1. Health Food
We get it, you’re on a new “healthy living” kick, despite the fact that you don’t need to lose 3 pounds because omg you’re so skinny. Unless you’re on The Biggest Loser I really don’t need a daily play-by-play of your “progress” and 56 muploads of the protein bars you’re consuming pre-workout which, btw, have at least as many calories as an actual meal.
2. Hashtagging food items on Facebook
How will I ever limit my hashtags to 600!?
Don’t get me wrong, I’m totally proud of you for successfully cooking “butternut squash lasagna—just the way mom makes it” because you’re a big step ahead of me in the cooking game and I’m obv coming over for dinner. But why do you have to hashtag every single ingredient? Why not just post the recipe? Honestly, is there actually a person on Facebook who is searching under #ricotta #buttnernutsquash #spinach? Honestly? And once you start hashtagging those ingredients, why stop there? Why not #lycopene #highfructosecornsyrup #thecowthatmadethemilkthatbecamethecheese?

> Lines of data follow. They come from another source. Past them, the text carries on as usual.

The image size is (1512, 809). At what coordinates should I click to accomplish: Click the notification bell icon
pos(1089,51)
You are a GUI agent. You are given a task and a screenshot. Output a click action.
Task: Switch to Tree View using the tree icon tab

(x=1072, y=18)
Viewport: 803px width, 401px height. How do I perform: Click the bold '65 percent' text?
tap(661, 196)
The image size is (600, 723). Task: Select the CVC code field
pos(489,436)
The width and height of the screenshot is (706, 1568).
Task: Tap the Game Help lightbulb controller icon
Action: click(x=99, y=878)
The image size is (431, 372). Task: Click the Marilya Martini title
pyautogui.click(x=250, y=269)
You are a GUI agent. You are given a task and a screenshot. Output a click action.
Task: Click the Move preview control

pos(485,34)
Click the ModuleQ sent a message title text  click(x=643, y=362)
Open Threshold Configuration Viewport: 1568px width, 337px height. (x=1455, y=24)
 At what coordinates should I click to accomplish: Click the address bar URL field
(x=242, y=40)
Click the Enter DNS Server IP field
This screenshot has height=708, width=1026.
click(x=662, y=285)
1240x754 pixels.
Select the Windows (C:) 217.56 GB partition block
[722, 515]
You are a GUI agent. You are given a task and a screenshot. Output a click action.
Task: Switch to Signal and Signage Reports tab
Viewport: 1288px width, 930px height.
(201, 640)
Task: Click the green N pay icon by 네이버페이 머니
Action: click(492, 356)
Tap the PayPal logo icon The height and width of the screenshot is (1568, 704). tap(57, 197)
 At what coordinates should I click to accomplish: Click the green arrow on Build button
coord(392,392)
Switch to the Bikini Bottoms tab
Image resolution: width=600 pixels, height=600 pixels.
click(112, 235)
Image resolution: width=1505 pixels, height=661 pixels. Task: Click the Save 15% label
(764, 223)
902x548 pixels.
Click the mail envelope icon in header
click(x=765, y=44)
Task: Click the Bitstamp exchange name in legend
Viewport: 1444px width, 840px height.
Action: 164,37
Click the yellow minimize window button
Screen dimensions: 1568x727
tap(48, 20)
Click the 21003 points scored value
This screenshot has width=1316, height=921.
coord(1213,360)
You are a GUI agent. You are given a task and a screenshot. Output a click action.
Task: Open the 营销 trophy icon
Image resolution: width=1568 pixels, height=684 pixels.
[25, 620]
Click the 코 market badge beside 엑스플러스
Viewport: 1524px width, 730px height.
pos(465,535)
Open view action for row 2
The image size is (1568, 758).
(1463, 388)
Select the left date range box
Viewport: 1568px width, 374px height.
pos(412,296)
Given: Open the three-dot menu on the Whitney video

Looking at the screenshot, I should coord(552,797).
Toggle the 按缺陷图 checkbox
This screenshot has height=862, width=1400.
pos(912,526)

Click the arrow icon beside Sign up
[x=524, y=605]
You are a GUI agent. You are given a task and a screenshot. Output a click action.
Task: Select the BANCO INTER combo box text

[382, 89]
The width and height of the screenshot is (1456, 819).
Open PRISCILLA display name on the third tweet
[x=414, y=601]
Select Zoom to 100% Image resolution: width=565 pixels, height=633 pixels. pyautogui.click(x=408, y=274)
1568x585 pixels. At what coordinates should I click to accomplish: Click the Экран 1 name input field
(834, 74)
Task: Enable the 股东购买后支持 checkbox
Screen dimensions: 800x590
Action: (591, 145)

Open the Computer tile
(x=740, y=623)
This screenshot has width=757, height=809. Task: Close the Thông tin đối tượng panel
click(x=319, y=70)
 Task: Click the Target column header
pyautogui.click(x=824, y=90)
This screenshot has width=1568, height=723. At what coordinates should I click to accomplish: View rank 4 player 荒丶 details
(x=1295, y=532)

3. Sub tweeting/Facebook status-ing
You might consider it “therapeutic” to post “Got fucked over AGAIN this is why you can’t trust men, they say one thing but do the complete opposite well guess what I am DONE with you!” But like…what’s the best case scenario here? That status gets a total of 3 likes, and your friends who pity you comment, “You go girl! You don’t need him!” and “girl power!”? You think you’re being “clever” and “subtle” but literally everyone knows you’re mad Tim took Jessica to Phi Delt’s date party instead of you. That jealousy/desperation combo isn’t a good look on anyone. Get a fucking diary, or a WordPress.
4. Bible verses
In real life you could be a gay rights activist who adopts disabled puppies in her spare time, but the second you post a Bible verse you’ve basically become Sally Langston in my mind. I feel alienated and targeted and my defenses are going up quicker than a new freshman dorm on a private university campus. I see what you’re trying to do and I will not be converted, so back the fuck up with your religious propaganda.
5. Screenshots of texts convos
Unless your mom had a great autocorrect fuck-up or your bestie said something hilarious and it’s actually hilarious to people who weren’t wasted at iHop with you at 3 in the morning when the original joke transpired, literally no one is going to a) understand what the fuck is going on or b) give a shit. Comedy 101: It's not a funny joke if you’re the only one laughing.
Until we get our own E! Inside Hollywood story, social media is the only way people can get an exclusive behind-the-scenes look into the life of a betch. At the same time you are posting your shit expressly so other people will look at it so you’ve got to be conscious of the image you’re projecting. If you keep up the annoying shit you'll become the girl people keep on their news feeds just so they can talk shit about her during the pregame. No one wants to be the Meg Griffin of their friend group so shut that shit down.